De KPI die meestal verbeterd moet worden, is de kost. Alleen blijkt dat niet altijd duidelijk is waardoor kosten nu precies worden bepaald. ‘Veel ondernemers zien het verband niet tussen de facturen die ze betalen en de activiteiten die daarop invloed uitoefenen. Wat volgens het bedrijf moet gebeuren, komt niet altijd overeen met wat nu echt impact heeft op het verminderen van de kosten. Als transportbedrijf denk je dat je met het beter beladen van je vrachtwagens de kosten omlaag kan brengen. ‘Het kan best zijn dat wij door een halve dag met een halflege vrachtwagen rond te rijden een betere oplossing vinden. Wat dit bedrijf in feite wil minimaliseren is de kostprijs van de chauffeurs en de kostprijs per kilometer.’

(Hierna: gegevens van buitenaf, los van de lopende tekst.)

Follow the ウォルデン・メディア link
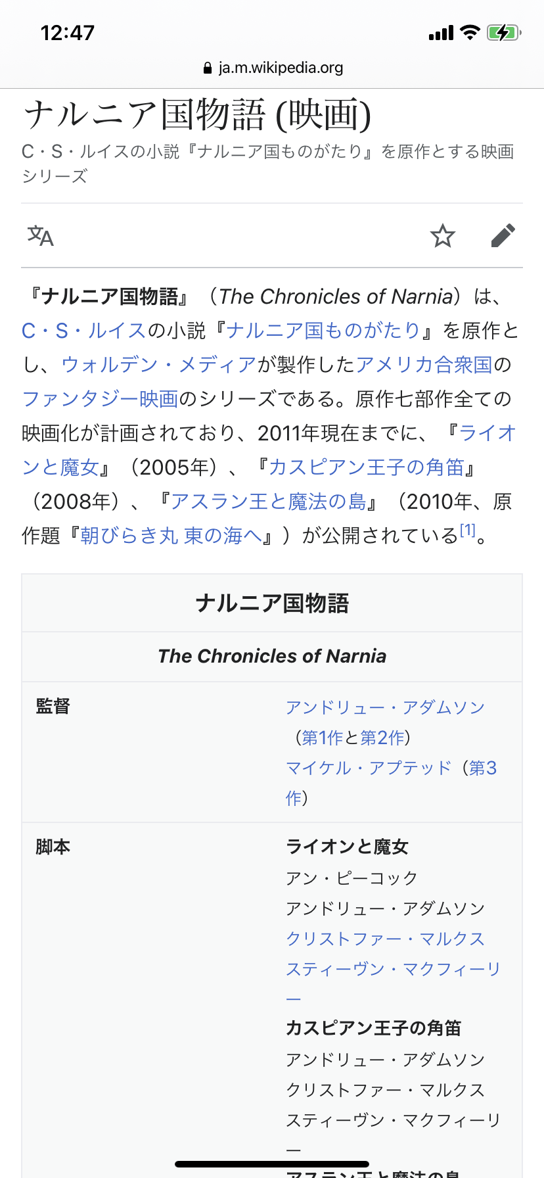The height and width of the screenshot is (1178, 544). pyautogui.click(x=158, y=364)
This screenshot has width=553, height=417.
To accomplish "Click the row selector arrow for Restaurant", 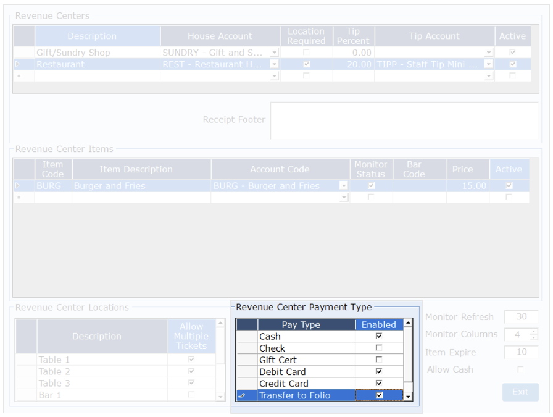I will point(18,64).
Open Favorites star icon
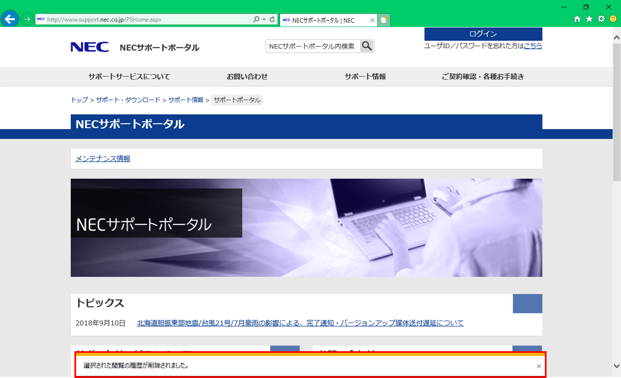 click(589, 19)
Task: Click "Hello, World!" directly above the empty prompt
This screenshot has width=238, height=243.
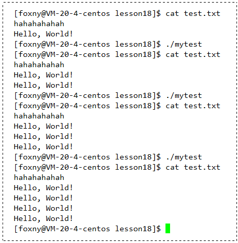Action: (x=43, y=218)
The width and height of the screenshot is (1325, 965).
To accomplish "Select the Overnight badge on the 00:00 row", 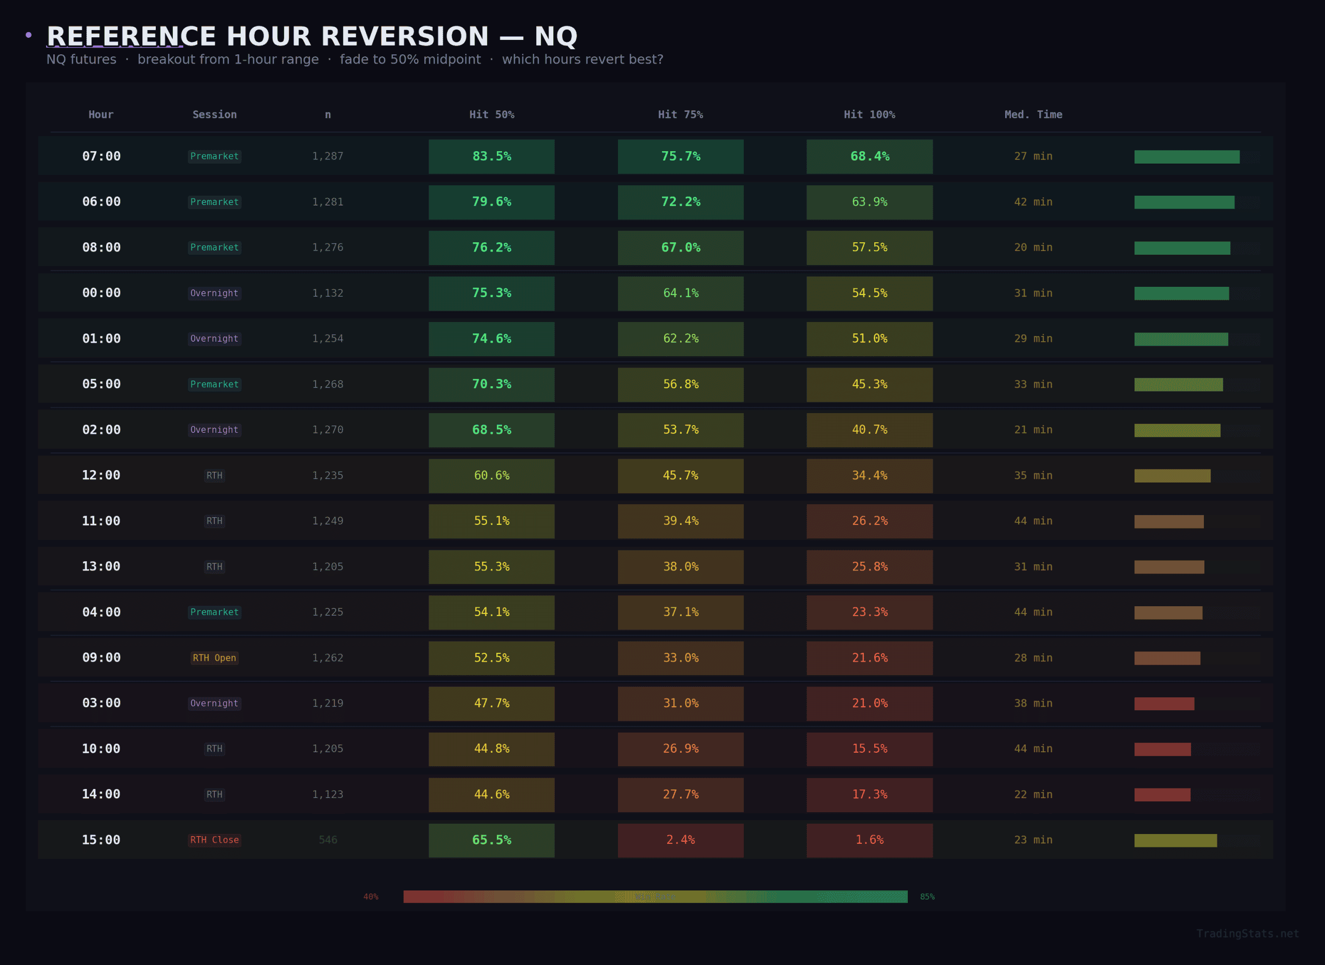I will tap(214, 293).
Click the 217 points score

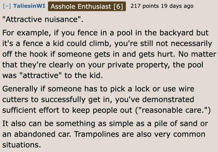(145, 6)
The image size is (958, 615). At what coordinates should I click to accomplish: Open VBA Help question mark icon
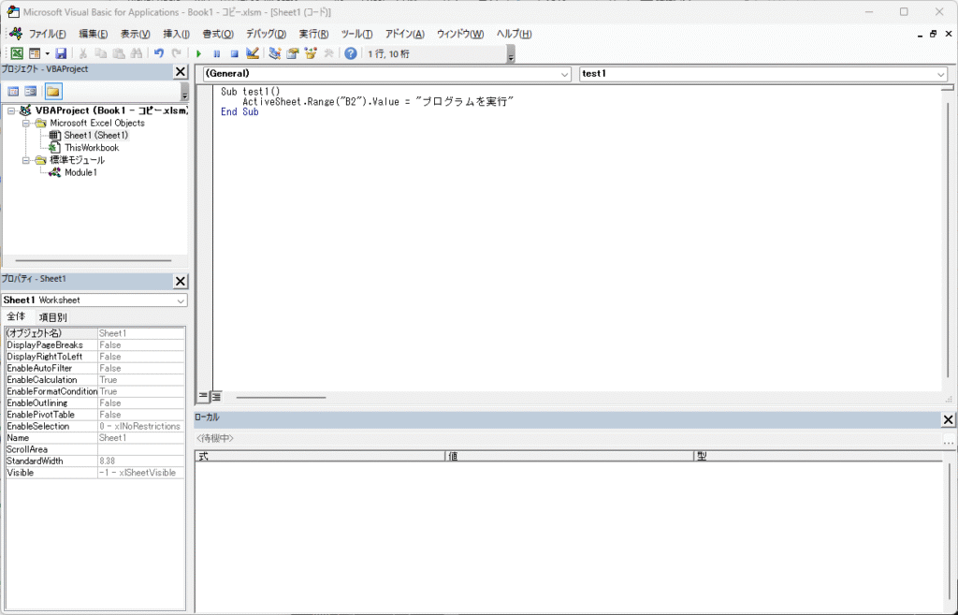tap(351, 54)
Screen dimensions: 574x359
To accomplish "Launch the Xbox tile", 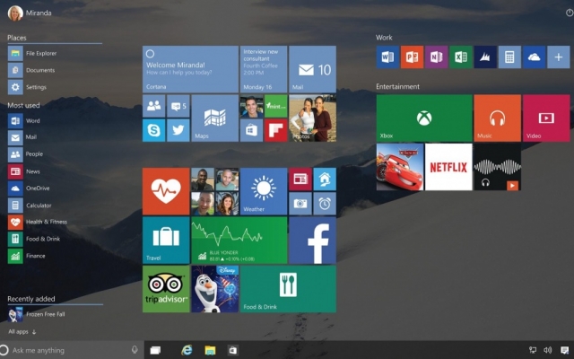I will 424,118.
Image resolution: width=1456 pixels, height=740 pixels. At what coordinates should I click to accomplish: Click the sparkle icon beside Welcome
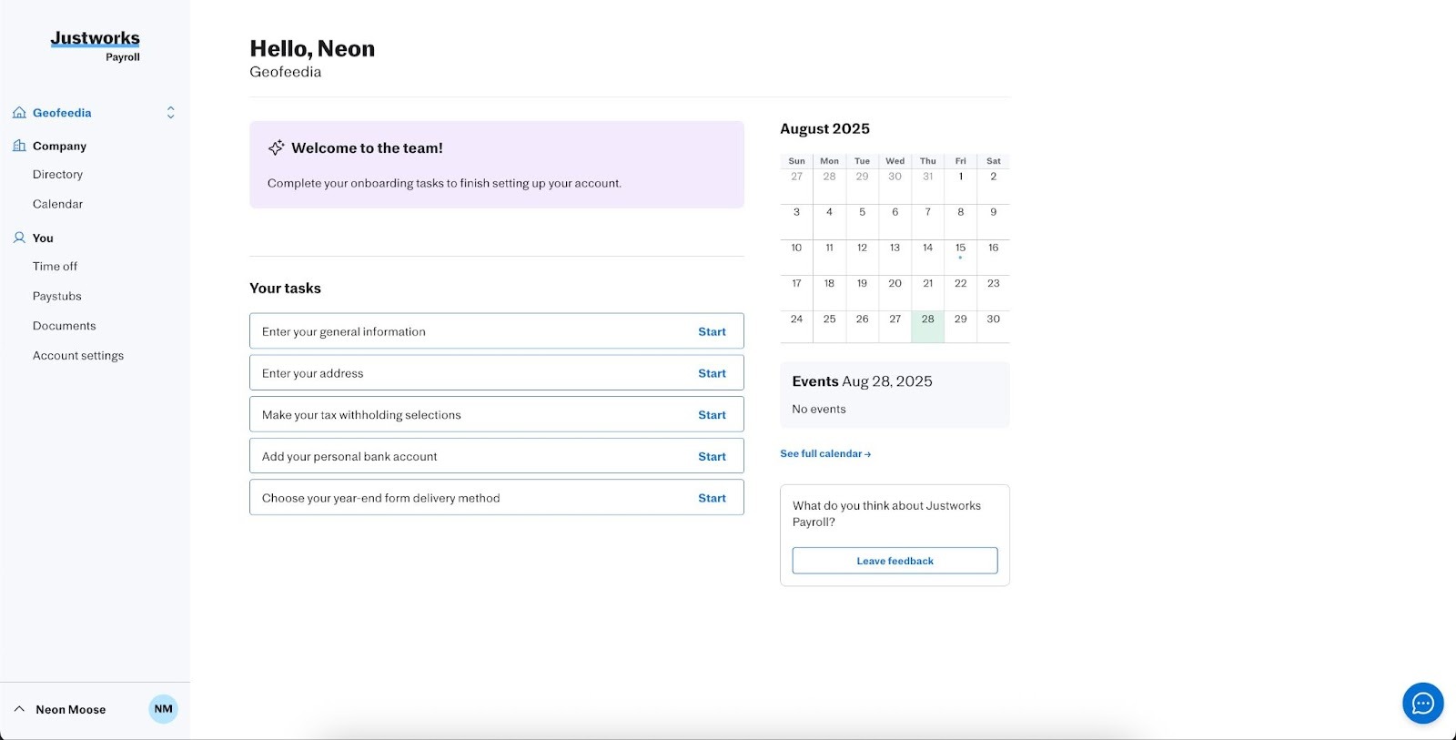[277, 147]
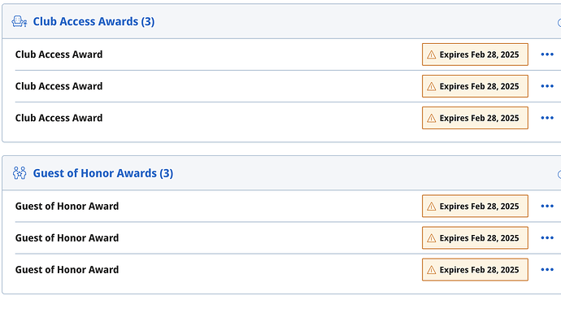
Task: Open three-dot menu for second Guest of Honor Award
Action: pos(547,237)
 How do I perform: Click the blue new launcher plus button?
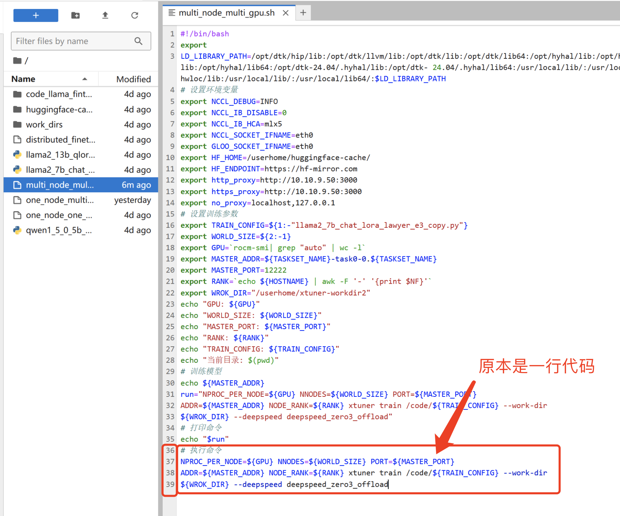pyautogui.click(x=36, y=15)
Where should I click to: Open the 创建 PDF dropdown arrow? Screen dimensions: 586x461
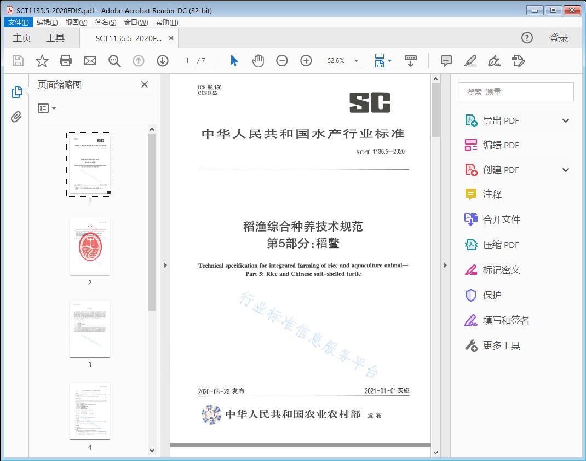coord(565,170)
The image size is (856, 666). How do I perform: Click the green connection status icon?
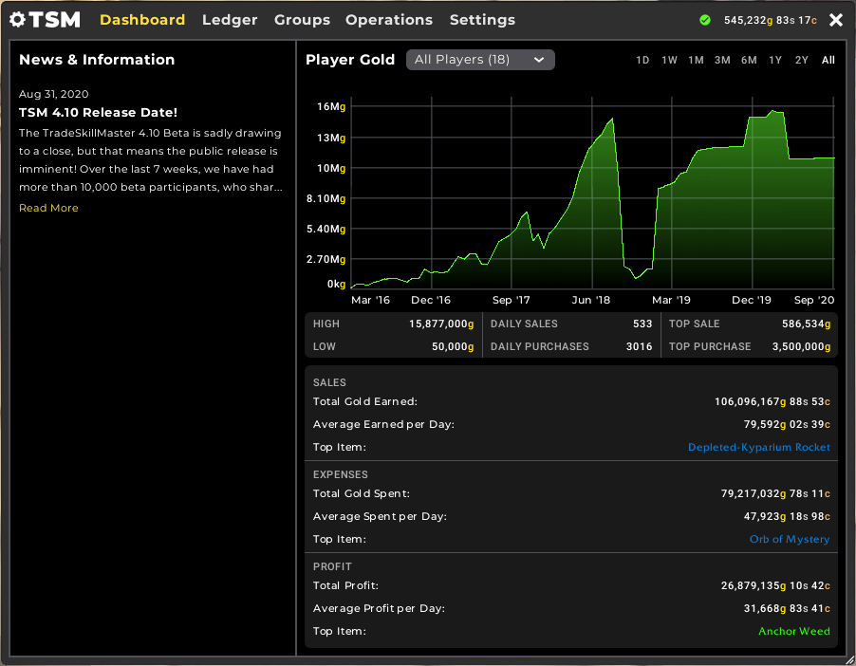[704, 20]
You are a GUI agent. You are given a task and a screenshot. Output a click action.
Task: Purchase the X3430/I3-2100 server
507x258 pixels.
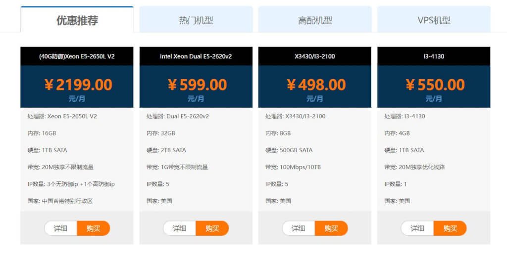coord(331,228)
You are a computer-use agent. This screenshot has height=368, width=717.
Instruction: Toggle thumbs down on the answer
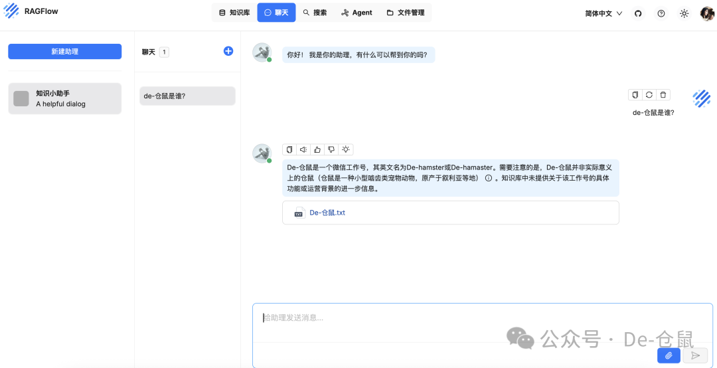tap(331, 149)
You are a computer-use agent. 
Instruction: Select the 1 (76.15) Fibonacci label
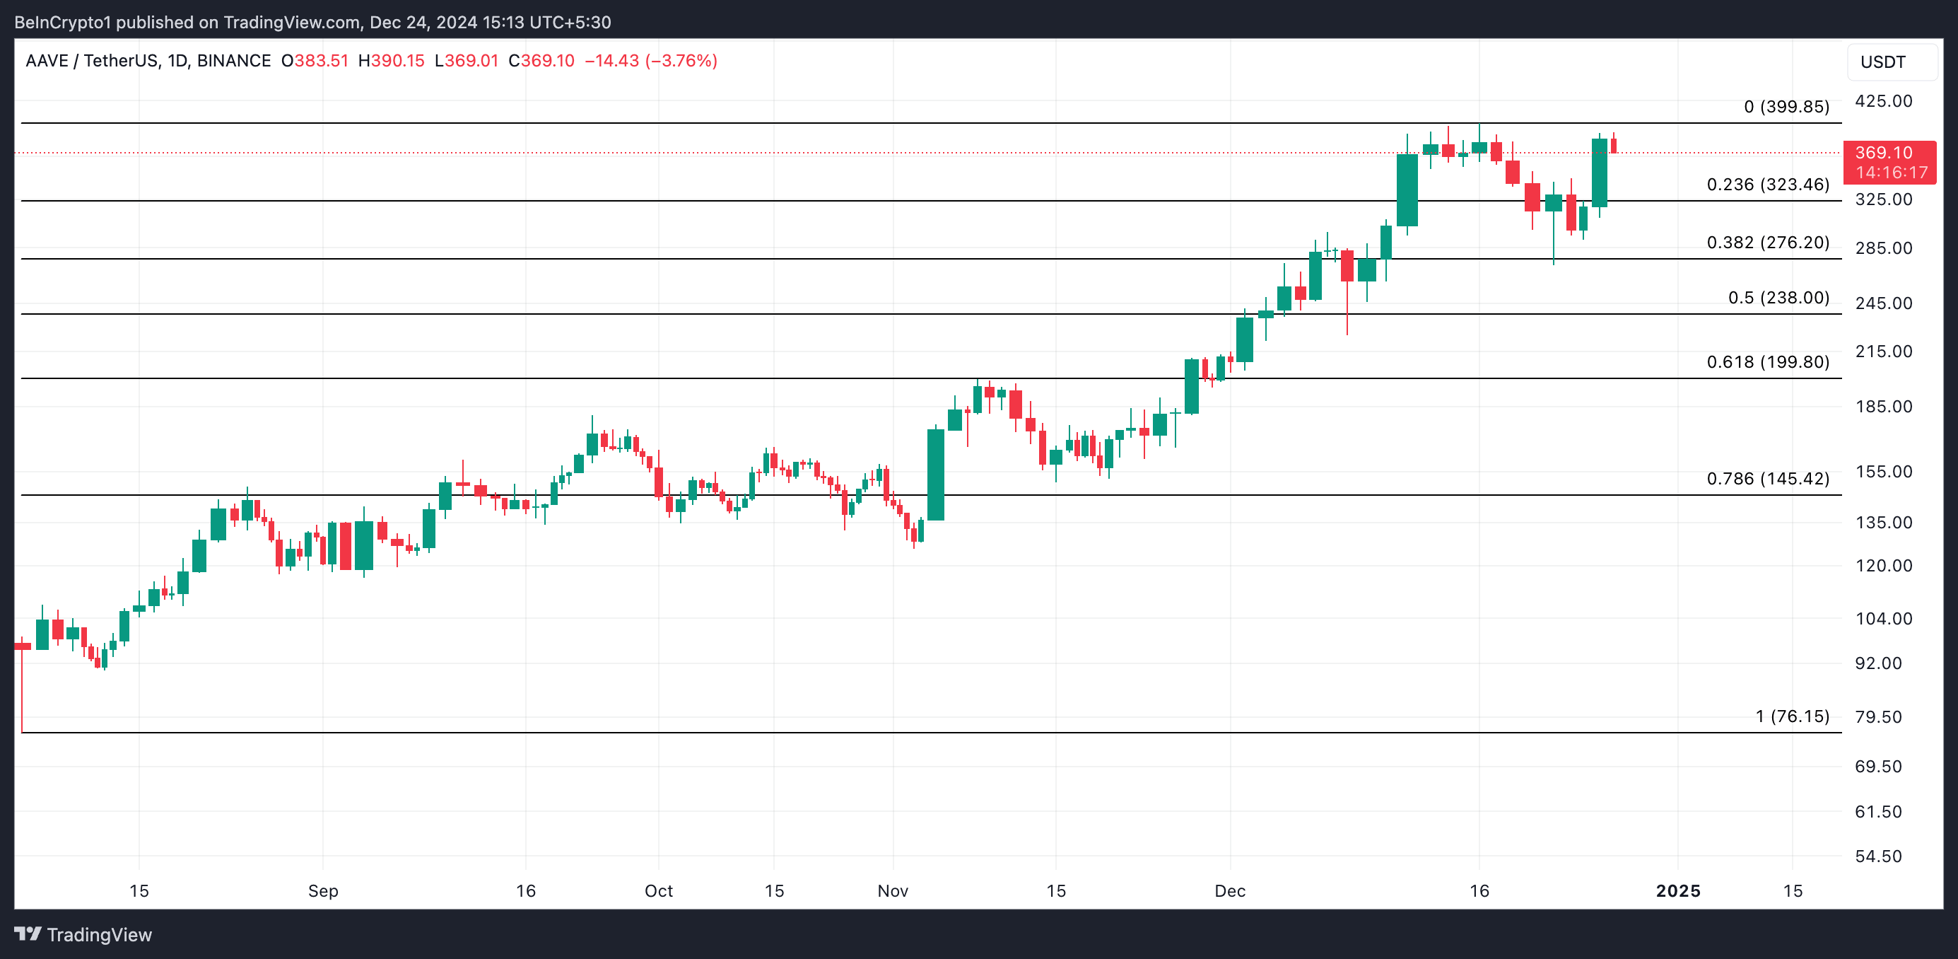pyautogui.click(x=1792, y=716)
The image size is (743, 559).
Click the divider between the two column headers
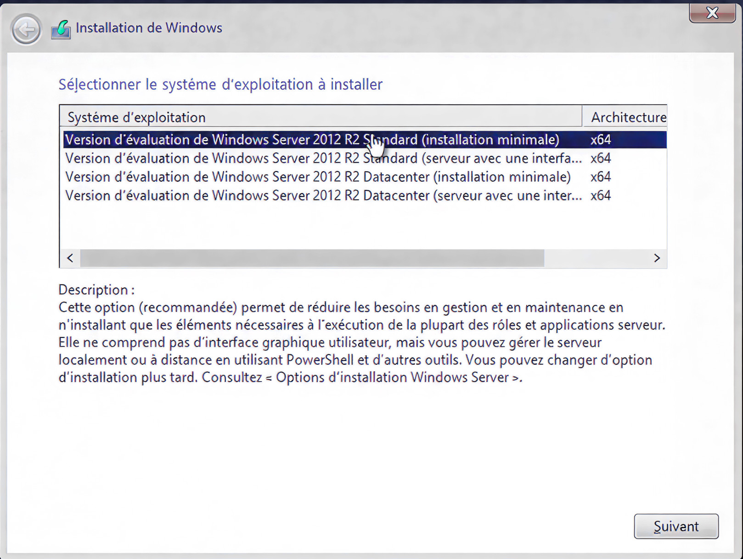pyautogui.click(x=582, y=116)
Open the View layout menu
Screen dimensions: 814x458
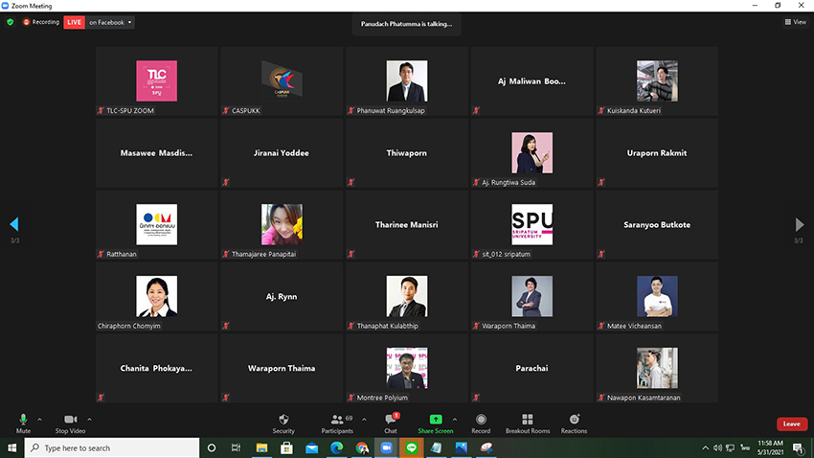click(x=795, y=22)
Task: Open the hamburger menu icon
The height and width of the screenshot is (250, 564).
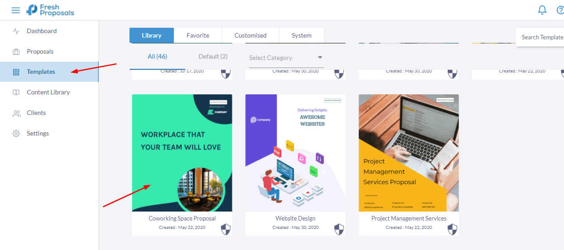Action: coord(16,10)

Ander voorbeeld: een geautomatiseerd magazijn werkt overdag met kranen en pickers. Het bedrijf vraagt om ‘s nachts de kranen in te zetten voor optimalisatie van het magazijn. Het was immers flinke investering en zo kunnen de kranen ook ‘s nachts nuttig worden gebruikt. ‘Wij hebben dan achterhaald wat de werkelijke kost is, dat zijn de pickers. De kraan brengt een bak waar de pickers een onderdeel uithalen, een tweede kraan brengt een bak waar ze een onderdeel uithalen en dan moeten ze eventjes wachten op de derde kraan voor ze alles ineen kunnen steken. De wachttijd van die mensen, dat is de kost, of een kraan ‘s nachts werkt of niet, dat doet er eigenlijk niet toe. Werken met algoritmen vraagt een andere manier van kijken naar je processen en dat is niet gemakkelijk.’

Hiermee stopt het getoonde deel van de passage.